== Segment start ==

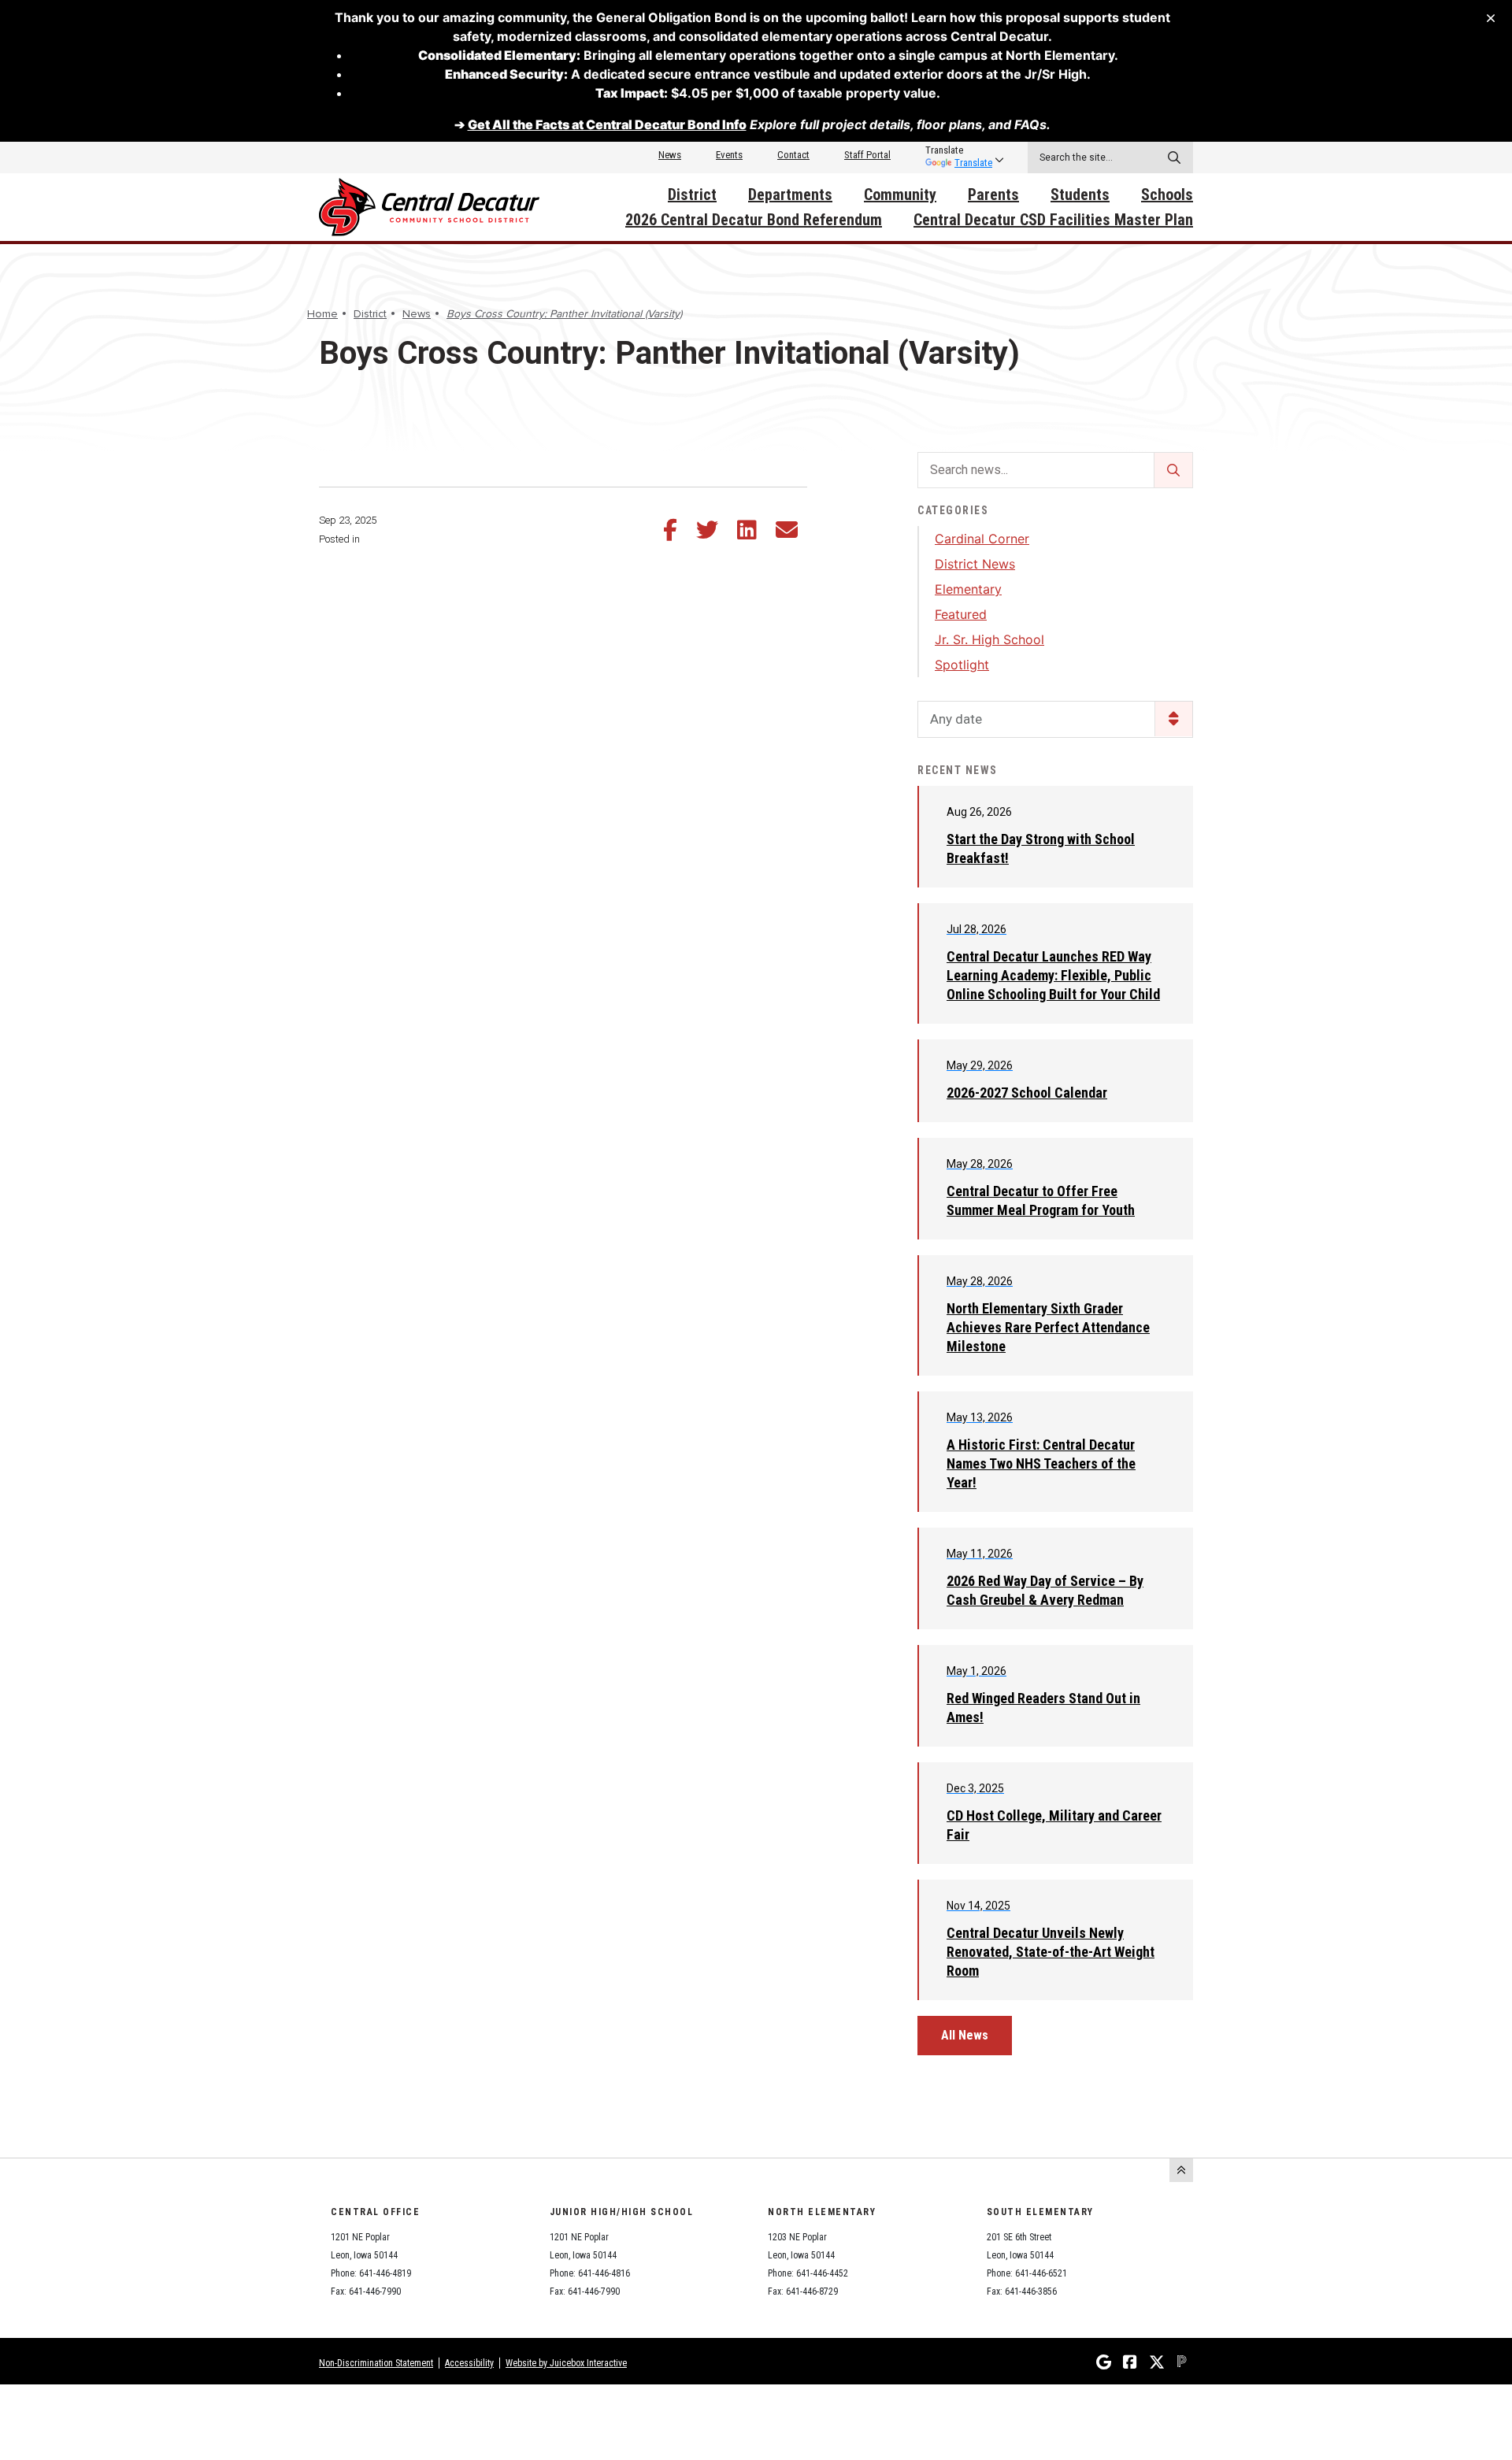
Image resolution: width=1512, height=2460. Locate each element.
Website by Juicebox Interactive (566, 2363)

== Segment end ==
== Segment start ==

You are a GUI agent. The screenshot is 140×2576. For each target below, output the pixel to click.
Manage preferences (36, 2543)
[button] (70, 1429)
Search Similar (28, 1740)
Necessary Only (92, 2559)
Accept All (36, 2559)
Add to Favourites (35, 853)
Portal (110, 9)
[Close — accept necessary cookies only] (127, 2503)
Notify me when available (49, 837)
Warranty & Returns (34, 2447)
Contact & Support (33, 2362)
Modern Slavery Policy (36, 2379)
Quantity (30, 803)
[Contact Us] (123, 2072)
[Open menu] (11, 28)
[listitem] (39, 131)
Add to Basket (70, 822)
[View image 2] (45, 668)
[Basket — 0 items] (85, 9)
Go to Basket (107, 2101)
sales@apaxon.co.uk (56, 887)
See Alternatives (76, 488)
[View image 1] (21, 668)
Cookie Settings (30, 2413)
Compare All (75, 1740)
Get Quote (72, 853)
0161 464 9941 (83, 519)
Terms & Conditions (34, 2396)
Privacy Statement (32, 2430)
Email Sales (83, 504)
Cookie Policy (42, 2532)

== Segment end ==
== Segment start ==

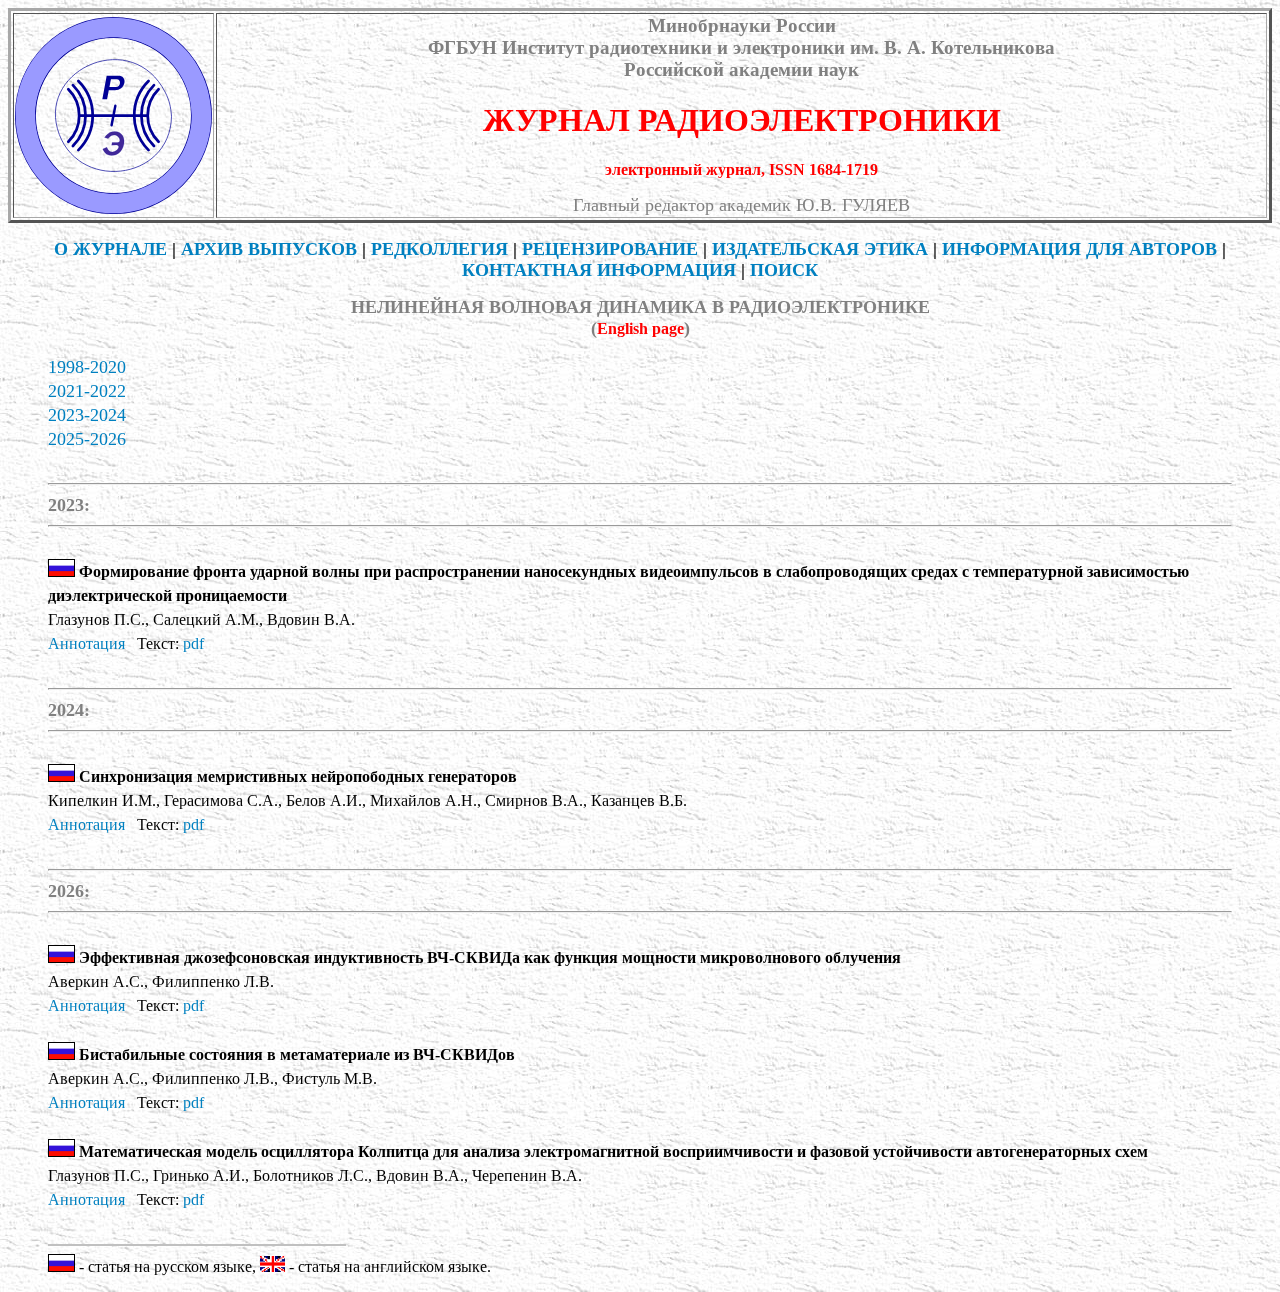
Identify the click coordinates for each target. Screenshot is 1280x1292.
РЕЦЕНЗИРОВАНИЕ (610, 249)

== Segment end ==

# Exercise details
From the records above, retype only the lines starting at the line that contains "Image resolution: width=1512, height=2460." and ending at the line that contains "Website by Juicebox Interactive (566, 2363)", both included.

# Result for this exercise
Image resolution: width=1512, height=2460. Locate each element.
Website by Juicebox Interactive (566, 2363)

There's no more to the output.